(EXTRACT PROVIDED)
_____
The leakage component is commonly calculated using:
Q = Cd × A × sqrt(2 × dP / rho)
Where Q is airflow in m³/s, Cd is the discharge coefficient, A is equivalent leakage area in m², dP is pressure differential in Pa, and rho is air density in kg/m³. For standard room temperature conditions, rho is often taken as about 1.2 kg/m³. The open-door component is simpler:
Q = V × A
Where V is target velocity in m/s and A is the open doorway area in m². If two doors are assumed open at once, the open-door area doubles. In many projects, this open-door criterion controls the fan capacity because the required moving air volume is much larger than the leakage-only requirement.
Inputs that influence the result the most
- Target pressure differential: Higher pressure means higher leakage flow and potentially higher door opening force.
- Equivalent leakage area: This is often the largest uncertainty in a preliminary design. Tight construction can reduce fan size substantially.
- Number of simultaneously open doors: One of the most powerful sizing variables in conservative stair smoke control strategies.
- Required doorway velocity: A common rule-of-thumb value is around 0.75 m/s, but the adopted standard must govern.
- Duct and distribution losses: Even if airflow is correct, the fan must still overcome system resistance.
- Fan efficiency: This affects motor power and energy demand, particularly in large towers.
_____
(ENTRIES PROVIDED)
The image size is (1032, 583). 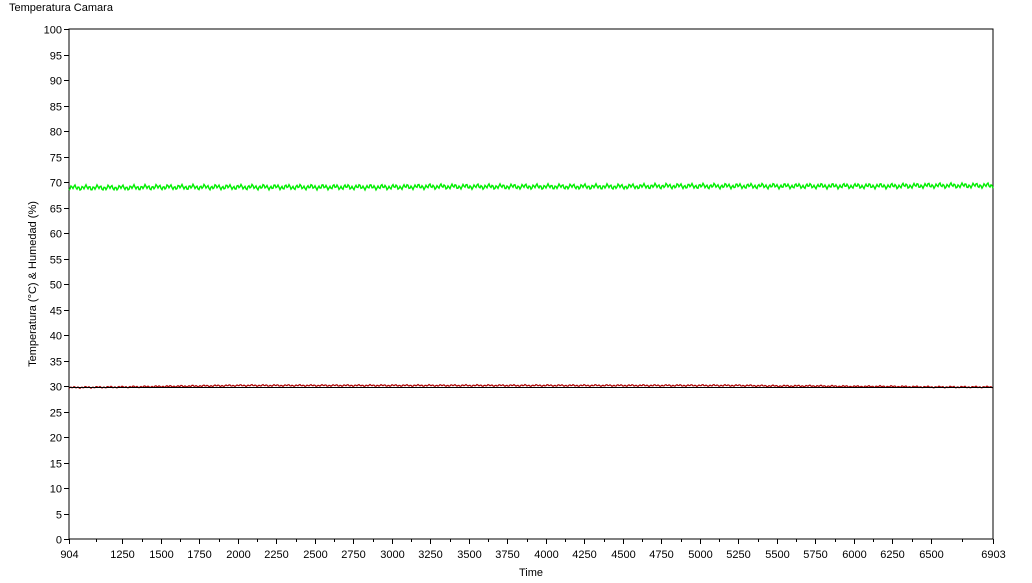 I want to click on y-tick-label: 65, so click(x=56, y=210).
_____
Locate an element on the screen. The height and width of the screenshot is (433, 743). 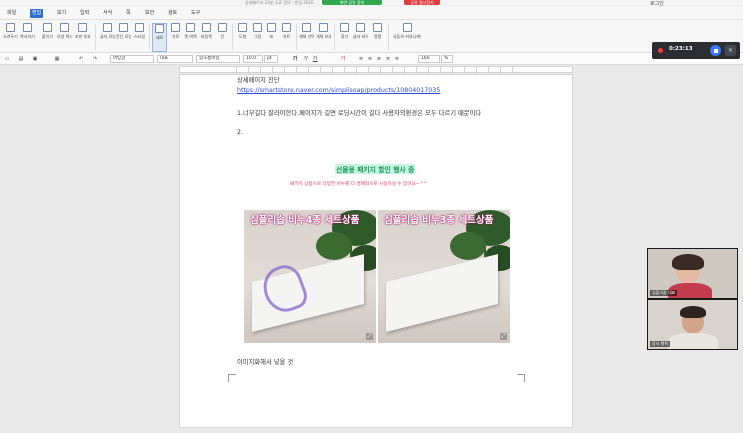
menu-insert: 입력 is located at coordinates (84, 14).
_____
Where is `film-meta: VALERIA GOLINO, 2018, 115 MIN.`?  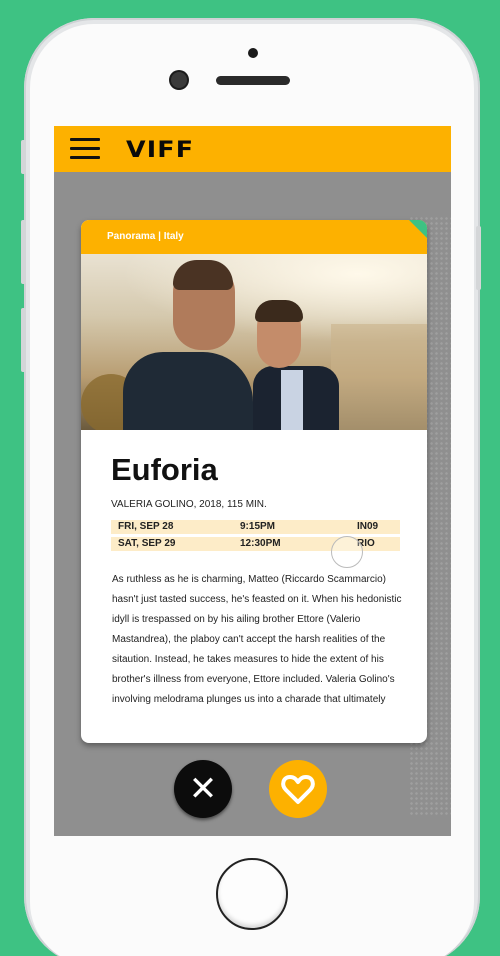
_____
(WHAT TO DO)
a: Print the section of the pressurization airflow passage from "- Duct and distribution" to "in large towers.", reproducing it word for word.
b: Write the next part of the passage on pressurization airflow, picking up after its last sentence.

(RESPONSE LIST)
a:
- Duct and distribution losses: Even if airflow is correct, the fan must still overcome system resistance.
- Fan efficiency: This affects motor power and energy demand, particularly in large towers.

b:
Typical design ranges seen in practice
| Parameter | Common preliminary range | Notes for design teams |
|---|---|---|
| Closed-door pressure differential | 40 Pa to 60 Pa | Frequently used in smoke control guidance, but project code basis should always govern. |
| Open-door air velocity | 0.75 m/s to 1.0 m/s | Used to resist smoke movement when a stair door is open. |
| Overall fan efficiency | 55% to 70% | Varies by wheel type, drive arrangement, and operating point. |
| Door clear opening | About 1.0 m × 2.0 m to 1.0 m × 2.1 m | Actual architectural schedule should be used for final design. |
| Equivalent leakage area per floor | 0.01 m² to 0.05 m² | Highly dependent on door seals, wall tightness, and workmanship. |
These figures are not a substitute for code-mandated criteria, but they are useful for budgeting and option studies. In very tall buildings, stack effect can distort the simple model by adding or subtracting effective pressure, especially at extreme outdoor temperatures. In buildings with vestibules, mechanical relief, or automatic opening vents, the actual airflow path may differ significantly from a basic single-shaft assumption.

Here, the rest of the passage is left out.